The Beatles’ second film, “HELP!” is more enjoyable than it probably should be. It was a commercial success, like everything they did around 1965, but the band wasn’t happy with how it turned out. It was the first indication that the incredible run The Beatles were on couldn’t last forever. John Lennon said that the title track was literally a cry for help. He was feeling trapped in The Beatles, and under incredible pressure. He was in an unhappy marriage, with a new son, and was overweight and overwrought. The band’s popularity was taking its toll musically, as the crowds at their concerts became too large and too enthusiastic for the band to hear themselves over. In addition, John and the boys had to star in a movie and write and record an album’s worth of new material in the time that today’s bands spend recording one.
Richard Lester also directed their first film; “A Hard Day’s Night,” and for the follow-up he adds color, and a James Bond Spoof. It has the prerequisite mad scientist and three trap doors, which were everywhere in 1965, but you never seem to see anymore. Somewhere around 1970, the bottom fell out of the trap door industry. The plot is as simple as a dog’s taxes. Foreign cultists are after Ringo to retrieve a sacred ring that was given to him by a fan but, of course, the ring is stuck on his finger. Whoever wears the ring becomes the human sacrifice in a sacred ritual. Said ring doesn’t look like a wedding ring, but it sure sounds like one… On The Dick Cavett Show, Lennon said a writer accompanied them on tour for a few days before they made A Hard Day’s Night and “…wrote the whole of the film based on our characters, y’know; clodhopping Ringo, sharp John, whimsical Paul, and stern George. All those… the Beatle character myths were formed from three days watching us, which was a lot of junk, really.” Those caricatures are still in place here. The Beatles return home in a limo, and each enters his own door, which leads to a single shared-flat with sunken floors and its own pop art snacketeria. “HELP!” is essentially the pilot for The Monkees’ TV series. Richard Lester considered George the best actor of the four. George gets more screen time acting and singing, and some of the best lines in the film: “I’m always getting winked at these days. It used to be you didn’t it Paul?” Or, when Paul is overacting: “You’ve got the part, Paul.”
More than their ever-present good humor, The Fab Four’s chemistry is what carries the film. It was while filming “HELP!” that George first encountered the sitar and Eastern religions, which were integral parts of his future recordings, and he contributes his understated “I Need You” to the soundtrack. John, deep in his “Dylan phase” cranked out the most songs, including “You’ve Got To Hide Your Love Away,” and “You’re Gonna Lose That Girl.” Paul gives a glimpse of where his pop sensibilities are headed with “The Night Before” and “Another Girl.” For the first time, Ringo didn’t get a solo turn at the mic.

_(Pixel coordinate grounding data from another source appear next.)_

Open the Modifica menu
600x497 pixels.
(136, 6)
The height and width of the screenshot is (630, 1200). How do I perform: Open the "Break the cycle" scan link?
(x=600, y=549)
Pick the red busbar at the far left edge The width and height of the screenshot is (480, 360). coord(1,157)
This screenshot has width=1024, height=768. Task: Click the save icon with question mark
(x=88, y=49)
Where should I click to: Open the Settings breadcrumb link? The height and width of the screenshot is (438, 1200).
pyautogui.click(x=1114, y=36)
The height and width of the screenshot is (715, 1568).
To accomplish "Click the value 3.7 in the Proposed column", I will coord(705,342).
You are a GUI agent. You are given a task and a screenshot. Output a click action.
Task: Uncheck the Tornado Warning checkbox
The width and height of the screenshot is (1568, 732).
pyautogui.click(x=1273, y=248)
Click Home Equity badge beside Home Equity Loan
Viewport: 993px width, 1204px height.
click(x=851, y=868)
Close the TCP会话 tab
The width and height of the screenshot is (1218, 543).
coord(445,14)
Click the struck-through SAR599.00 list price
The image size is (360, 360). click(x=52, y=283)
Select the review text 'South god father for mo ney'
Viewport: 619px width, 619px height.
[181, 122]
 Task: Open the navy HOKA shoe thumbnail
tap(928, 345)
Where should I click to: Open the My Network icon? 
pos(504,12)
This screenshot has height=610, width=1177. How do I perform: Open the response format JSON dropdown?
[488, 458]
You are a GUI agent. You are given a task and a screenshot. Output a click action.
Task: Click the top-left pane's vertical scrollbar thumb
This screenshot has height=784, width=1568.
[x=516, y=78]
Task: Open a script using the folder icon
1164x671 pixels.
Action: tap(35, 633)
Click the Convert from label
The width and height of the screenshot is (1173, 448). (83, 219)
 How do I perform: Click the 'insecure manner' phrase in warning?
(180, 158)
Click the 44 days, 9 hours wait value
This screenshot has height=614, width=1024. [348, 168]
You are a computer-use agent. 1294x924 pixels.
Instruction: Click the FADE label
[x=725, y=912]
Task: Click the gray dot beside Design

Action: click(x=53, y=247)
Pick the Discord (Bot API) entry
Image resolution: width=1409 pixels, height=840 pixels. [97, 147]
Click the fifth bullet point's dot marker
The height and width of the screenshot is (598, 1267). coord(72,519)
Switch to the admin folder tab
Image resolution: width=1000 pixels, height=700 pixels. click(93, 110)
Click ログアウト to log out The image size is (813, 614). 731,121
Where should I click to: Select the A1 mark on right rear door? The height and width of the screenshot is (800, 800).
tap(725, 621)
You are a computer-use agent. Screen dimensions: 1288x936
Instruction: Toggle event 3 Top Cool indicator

The Beatles’ soundtrack albums were always musical turning points. A Hard Day’s Night’s Soundtrack was the first album the band wrote every song on, and “HELP!” is a departure as well. It’s the acid-laced passageway from “Meet The Beatles” to “Revolver.” The songs are amazing, and shortly after this release, the band stopped touring and mixed in an ever-widening variety of styles and influences. “HELP!” looks as good as it sounds. The colors are vibrant and the sets are lush and luscious. Color works against the musical segments in a lot of cases, which were more effective in black & white, but it’s a vibrant, fun film. The Beatles and their keepers were testing the width and the depth of where a rock band could go. For several years later, every movie starring a rock band fell somewhere between “A Hard Day’s Night” and “HELP!” and for that reason alone, they’re both worth watching today.